This issue of the Asia-Pacific Journal of Ophthalmology includes the expert panel consensus guidelines for the management of diabetic macular edema (DME) in Asians.1 The guidelines describe various aspects of the therapy of DME like the need for classification of patients before treatment, the first-line treatment by anti-vascular endothelial growth factor (anti-VEGF) antibodies or steroids, and as an alternative for extrafoveal DME the focal application of a retinal laser coagulation.
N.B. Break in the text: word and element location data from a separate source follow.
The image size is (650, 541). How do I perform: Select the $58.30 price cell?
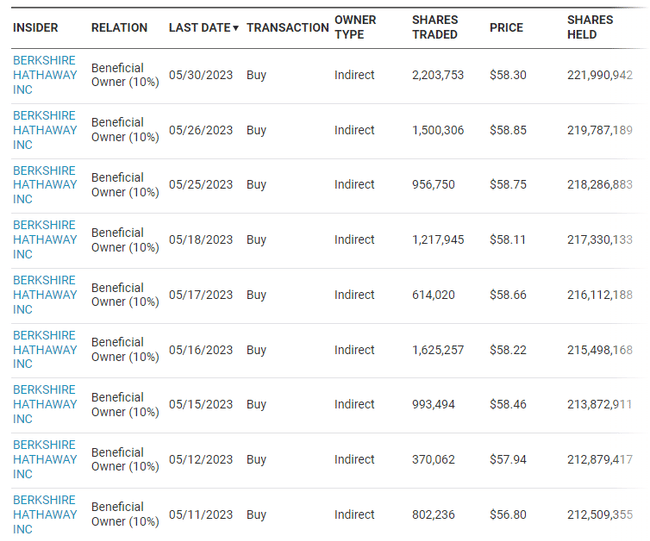coord(507,75)
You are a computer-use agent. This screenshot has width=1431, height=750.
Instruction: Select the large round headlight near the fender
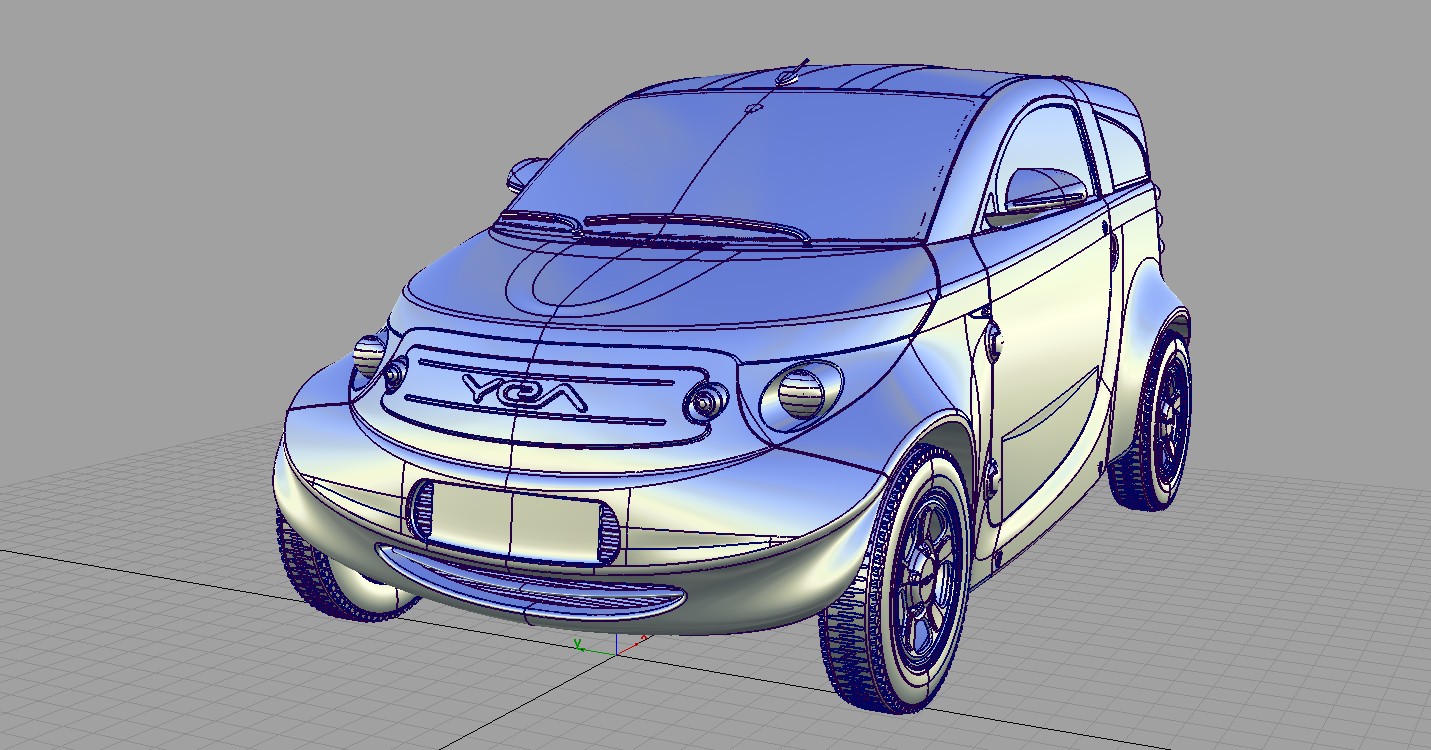tap(800, 392)
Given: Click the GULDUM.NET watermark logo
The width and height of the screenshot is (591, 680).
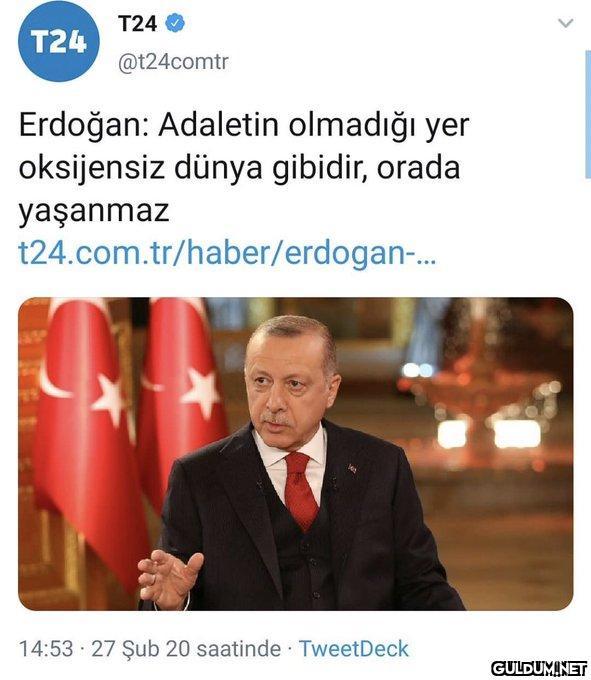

Pars plana vitrectomy with membrane peeling with or without adjunctive intravitreal steroid treatment is recommended for patients with tractional DME. These purely ophthalmological procedures may be supplemented by general measures, in particular such as alerting the patient of his/her own responsibility to improve his/her condition, according to the saying that a patient with DME can help him/herself more than all doctors together can do. It implies a loss of weight in the case of overweight or obesity, a better metabolic control (ie, a lowering of the HbA1c level), and more physical activity.2–5 Since patients with DME are afraid of getting blind, the ophthalmologist as compared to the long-term diabetologist may have a higher influence on the patients to change their lifestyle.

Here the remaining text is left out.